Just weeks after breaking free from AT&T Corp., Liberty Media Corp. is contemplating splitting up again.

At its annual investors conference in New York last week, Liberty said it is considering splitting off its international assets into a separate tracking stock, a move that would facilitate deals to grow its international presence.

Liberty was spun off from AT&T Corp. on Aug. 10. The company had been a tracking stock of AT&T since the latter purchased former Liberty parent Tele-Communications Inc. in 1999.

Liberty's domestic assets include interests in more than 100 cable networks, including Discovery Communications Inc. and Starz! Encore. The company also has holdings in publicly traded companies like AOL Time Warner Inc. and News Corp.

The international cable market has been a major focus of Liberty's over the past year — last week it reached an agreement to purchase about 3.5 million subscribers in Germany from Deutsche Telekom AG for $4.9 billion.

Liberty has more international cable subscribers than it ever had domestically when it was part of former cable giant Tele-Communications Inc. With systems in Europe, Asia and Latin America, Liberty owns directly and indirectly about 20 million cable subscribers. At its peak in the late 1980s, TCI had about 17 million subscribers in the United States.

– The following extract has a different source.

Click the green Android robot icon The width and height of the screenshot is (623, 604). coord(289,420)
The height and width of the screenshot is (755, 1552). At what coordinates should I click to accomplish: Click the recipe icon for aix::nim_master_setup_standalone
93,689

Liberty Media chairman John Malone said it is likely that the tracker will not be issued publicly, instead the company will issue it to private investors to avoid the current volatility in the stock market.

But with an international tracker — a stock that would track the performance of Liberty's international holdings but contain none of its assets — Liberty would have another currency to cut deals.

And plenty of deals are on the horizon.

Liberty is reportedly in talks with DT to buy its Tele-Columbus cable operations, which have about 1.7 million subscribers in Germany, for $2 billion.

The earlier DT deal involves systems that pass about 10 million homes, but because of the way that the German cable network is set up, DT has a direct connection to some 3.5 million of those homes. The remainder are homes in which DT sells service to housing associations and Level 3 operators.

At the investors meeting, president and CEO Dob Bennett said that Liberty would look to form deals with housing authorities and Level 3 operators, or possibly even buy them out.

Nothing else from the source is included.